Мыслящие так упускают из внимания действительные события из жизни Церкви Христовой. Мы спросим их: где теперь такие процветавшие в первые века Христианские Церкви, как Карфагенская, Александрийская и Малоазиатская? От одних из них и следа не осталось, от других существуют слабые остатки – все залито и уничтожено морем магометанства. А теперь не грозит ли новое язычество полным уничтожением христианства в современной нам Франции? Отречение от христианства закончилось во Франции в 1906 году изданием закона о полном отделении Церкви от государства с насильственным отнятием у Церкви всех имуществ, причем протесты верующих прихожан не только в провинциях, но и в самом Париже подавляемы были военной силой. В 1908 году враждебное отношение к христианству дошло до того, что парижские учителя стали устранять из школ тех детей, которые посещают церкви и христианское богослужение, и этих учителей законодательным порядком поддерживает правительство. Действия правительства по необходимости вызвали сильный протест со стороны французских епископов.

Так история не подтверждает взгляда сторонников теплохладности. Церковь Христова в целом мире воистину не может уничтожиться, и она никогда не уничтожится, согласно обетованию Спасителя. Но в душах отдельных лиц и даже в целых областях всегда возможны и бывали колебания, совращения и совершенное падение христианства под воздействием враждебных ему сил, при нерадении и злобе людской.
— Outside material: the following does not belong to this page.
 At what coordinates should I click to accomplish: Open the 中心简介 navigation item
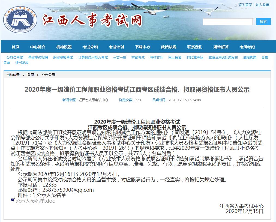(x=38, y=47)
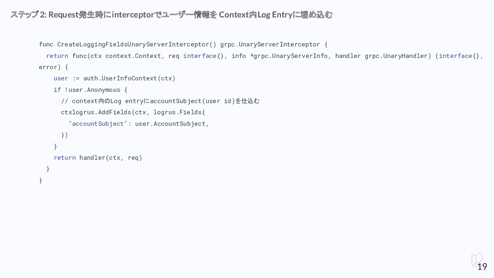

Потому мы боимся и защищаем не веру и Церковь вообще – мы защищаем слабых и немощных в вере братьев наших.

Человек при наличности свободы у него по самой природе своей способен подвергаться колебаниям в ту или иную сторону; на этом начале утверждается все дело воспитания. Поэтому кому дорого христианство, тот не предоставит судьбы его произволу людей злых и обстоятельств не полезных. Церковь не может поставить Христа рядом с Буддой и Магометом и спокойно ожидать торжества одного из них. Необходима ревность для прямого воздействия на людей в духе церковно-религиозном, христианском. Миссионерство среди неверных и зловерных людей есть существенная часть дела Церкви.

В нынешнее время, после издания закона 17 апреля о свободе вероисповедания, у нас в России все существующие вне Церкви и противоцерковные религиозные общества подняли свои головы, стали внутренне укрепляться и с тем вместе усилили свою разрушительную в отношении к Православной Церкви деятельность, так как прирост свой они производят исключительно за счет сынов Церкви. Ясными признаками их оживления служат торжественные старообрядческие и штундистские соборы, а также массовые переходы из православия в католичество бывших униатов. Потому ныне в особенности надлежит нам стряхнуть с себя равнодушие и теплохладность. Ныне настоит нужда усилить нашу ревность по вере. Ныне прямой долг каждого христианина своими нравственными усилиями и в духе Святой Церкви охранить среди родного народа достоинство и славу имени Христова.